I have two dataframes: links has two datetime columns called onset and offset and each row is an event. The other dataframe is called sensors, is indexed with datetime index of freq 1m, and has ~600 columns, each for a sensor-id. Essentially, for each links row, I want to use the onset and offset values as a time range to slice the related rows from sensors, aggregate them across rows by getting the mean and then concatenate the single row mean-sensor values to the links dataframe horizontally. I have managed to do that with following Pandas code, and it works but I have a lot of data and is extremely slow.

def search_sensors(sensors, start_time, stop_time):
    s = sensors[start_time: stop_time]
    s = s.mean()
    return s

# add column names of sensor-ids
links[sensors.columns] = None

for index, row in links.iterrows():
    start_time = row['start_time']
    stop_time = row['stop_time']
    mean_sensors = search_sensors(sensors, start_time, stop_time)
    links.iloc[index, sensors.columns] = mean_sensors.to_list()

I have already tried some stuff with Dask but no luck.

  1. Using dask.delayed() with Pandas, I get a UserWarning: Large object of size 35.62 MiB detected in task graph:
    mean_sensors_list = []

    for index, row in links.iterrows():
        start_time = row['start_time']
        stop_time = row['stop_time']
        mean_sensors = dask.delayed(search_sensors)(sensors, start_time, stop_time)
        links_list.append(mean_sensors)   # mean_sensors is delayed object containing a pandas.Series of shape (600, nan) 

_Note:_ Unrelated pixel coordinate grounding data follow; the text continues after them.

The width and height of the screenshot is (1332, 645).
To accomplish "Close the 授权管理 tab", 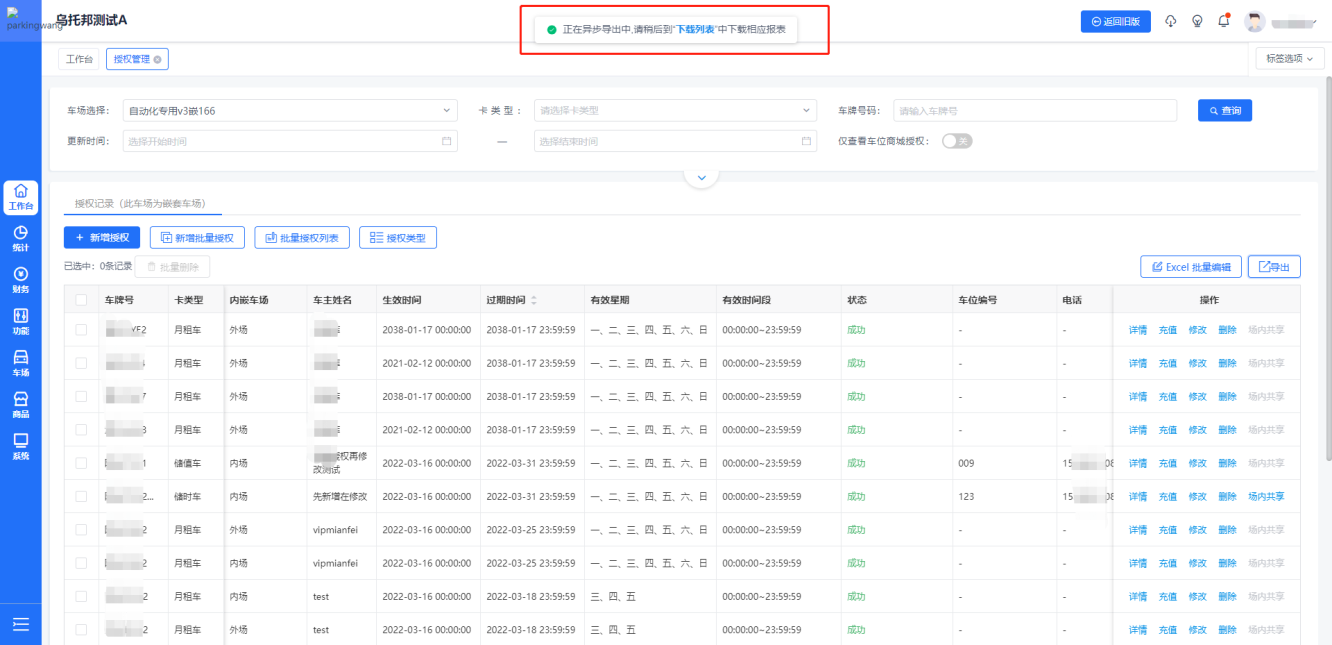I will point(158,60).
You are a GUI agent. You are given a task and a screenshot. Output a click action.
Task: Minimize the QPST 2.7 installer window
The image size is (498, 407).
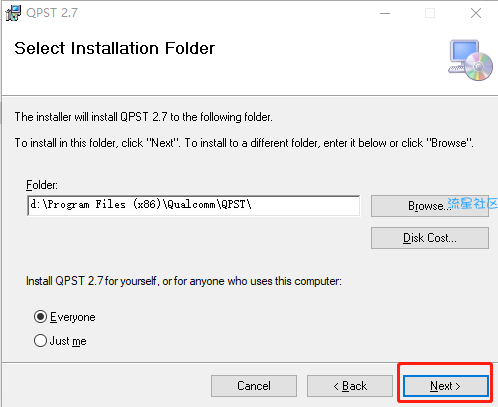(x=385, y=13)
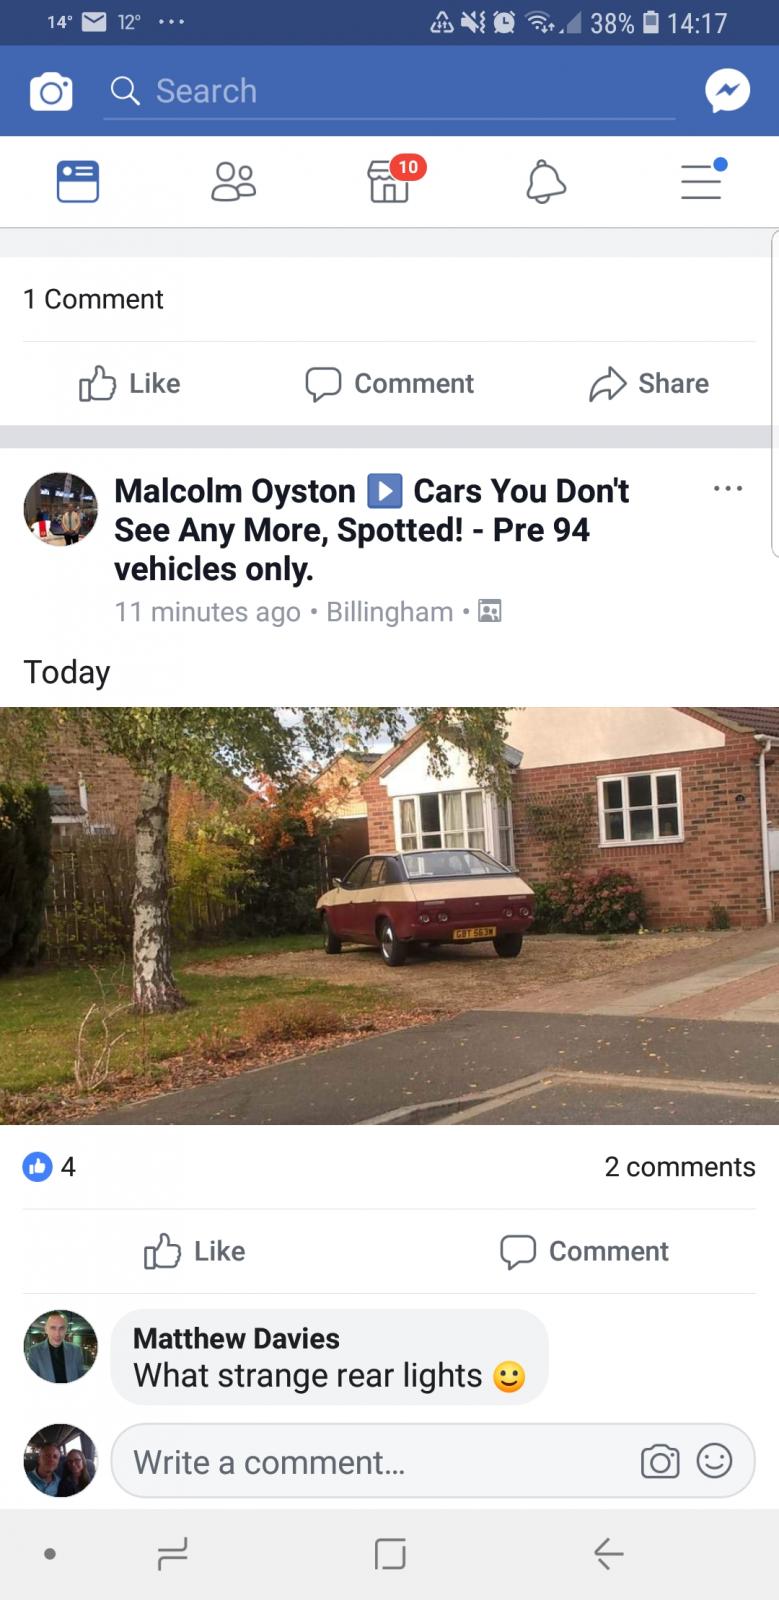The height and width of the screenshot is (1600, 779).
Task: Share the post above
Action: pos(649,383)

    results = dask.compute(*mean_sensors_list)
  1. Using dask.dataframe() with the following code is as slow as Pandas, and I don't see any parallelization indications in Dask dashboard.
    sensors_dd = dd.from_pandas(sensors_interp, npartitions=1)
    links_dd = dd.from_pandas(links, npartitions=1)

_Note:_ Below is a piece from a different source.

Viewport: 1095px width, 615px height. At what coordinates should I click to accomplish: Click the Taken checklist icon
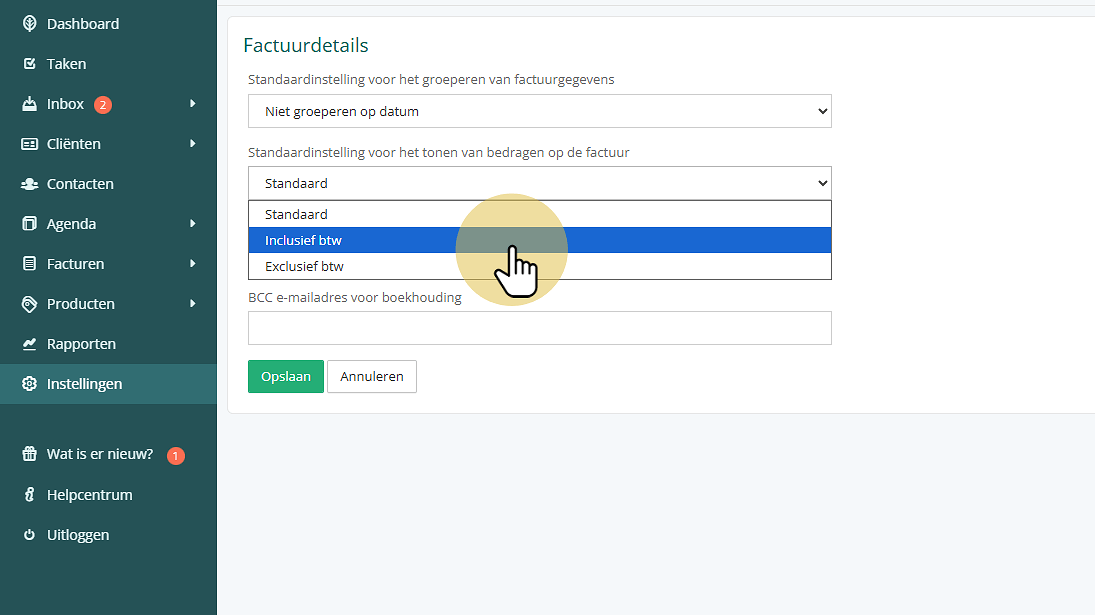click(x=29, y=64)
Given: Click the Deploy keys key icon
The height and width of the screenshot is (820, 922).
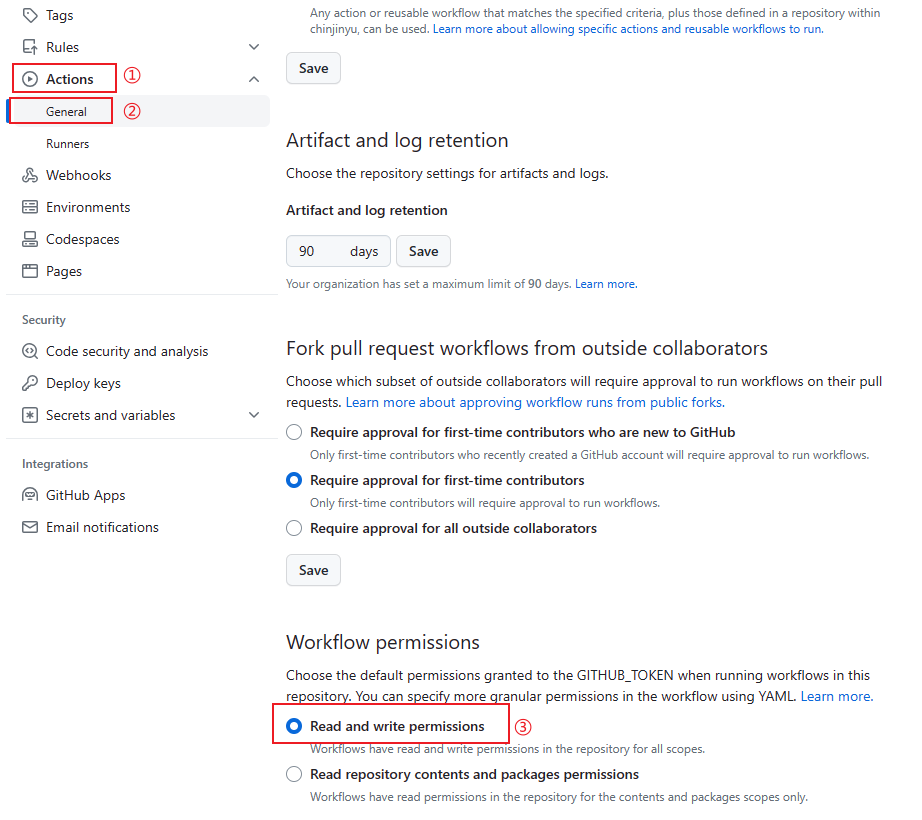Looking at the screenshot, I should [30, 383].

    mean_sensors_list = []

    for index, row in links_dd.iterrows():
        start_time = row['start_time']
        stop_time = row['stop_time']
        mean_sensors = search_sensors(sensors_dd, start_time, stop_time)
        links_list.append(mean_sensors)   # mean_sensors is a dask.Series of shape (600, nan)

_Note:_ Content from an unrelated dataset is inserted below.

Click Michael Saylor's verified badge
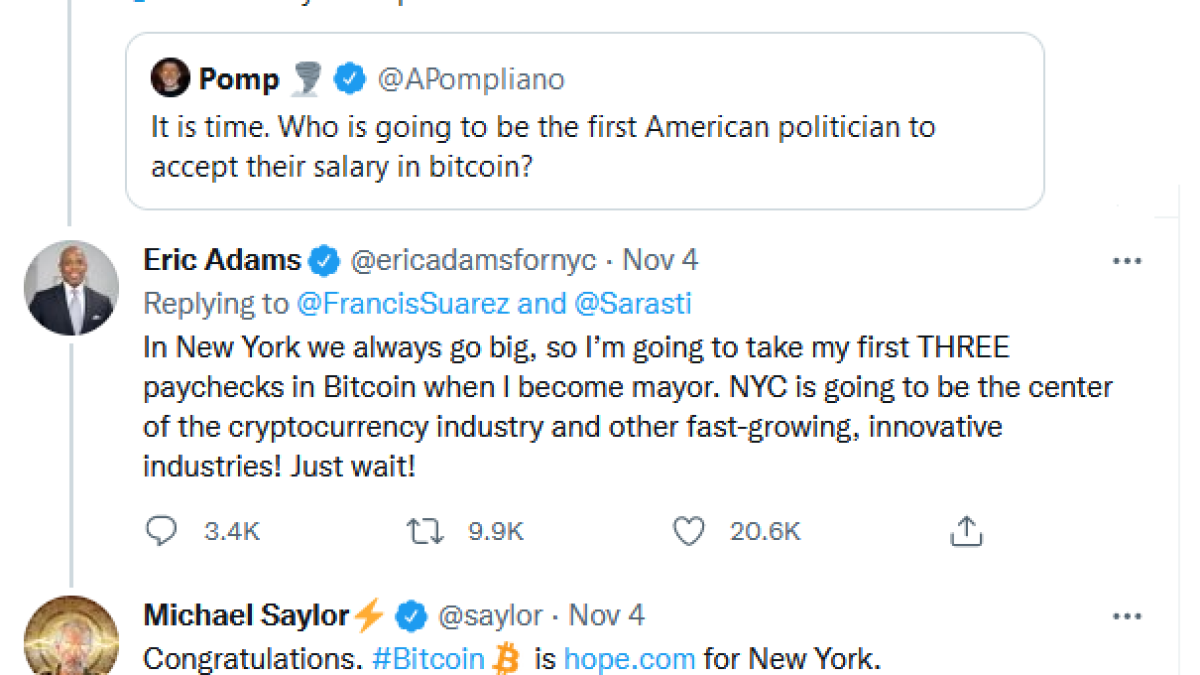[x=411, y=616]

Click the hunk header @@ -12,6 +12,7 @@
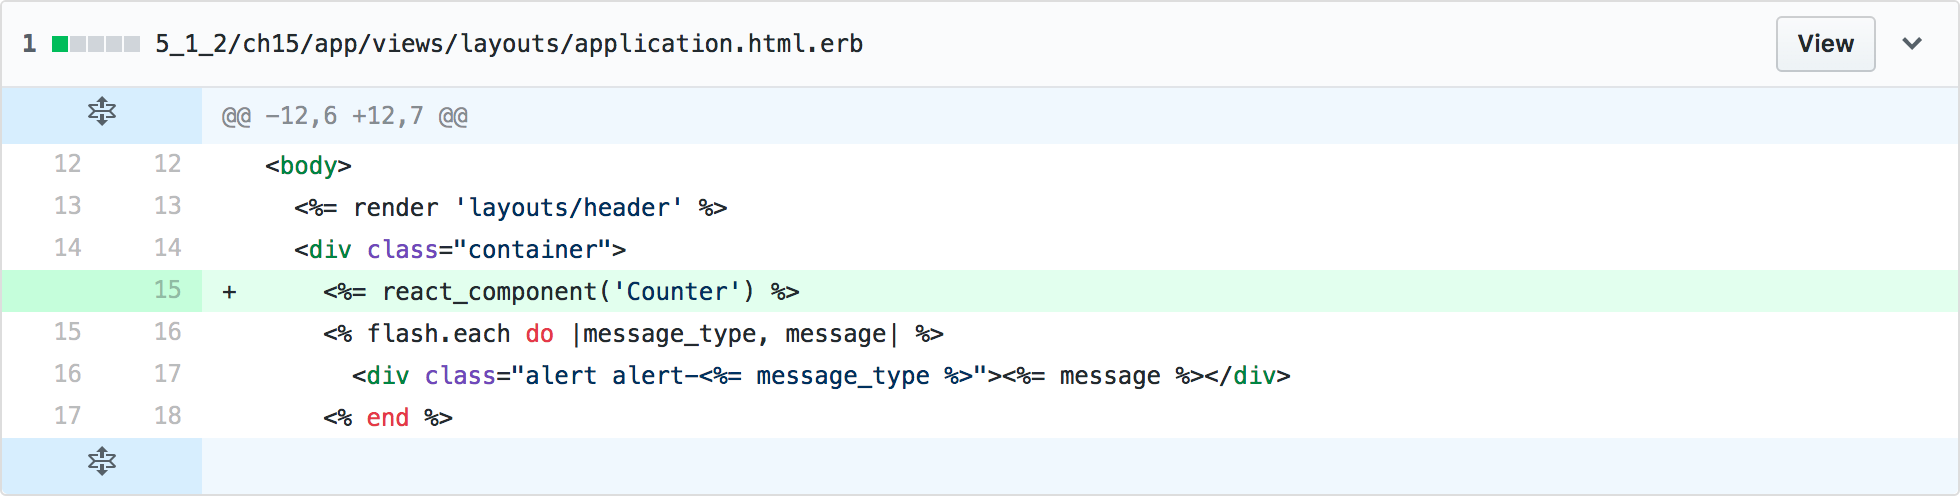point(345,116)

    results = dask.compute(*mean_sensors_list)
  1. Using both 1 and 2, i.e., mean_sensors = dask.delayed(search_sensors)(sensors_dd, start_time, stop_time), mean_sensors is a delayed object containing a dask.Series of shape (600, nan) but the execution is very slow. The Dashboard shows some parallelization of 3 tasks (search_sensors, finalize, from_pandas) and the 4 workers show very low CPU usage. Additionaly Ubuntu shows a message of Low disk Space when I run it.
estraven
  • 1
  • 1

1 Answers1

0

New to Dask, and I was not familiar with map_partitions(). The solution to the problem was the following:

res = links_dd.map_partitions(lambda df: df.apply((lambda row: search_sensors(sensors, row.start_time, row.stop_time)), axis=1)).compute()

Extremely fast in my 4-cores laptop.

estraven
  • 1
  • 1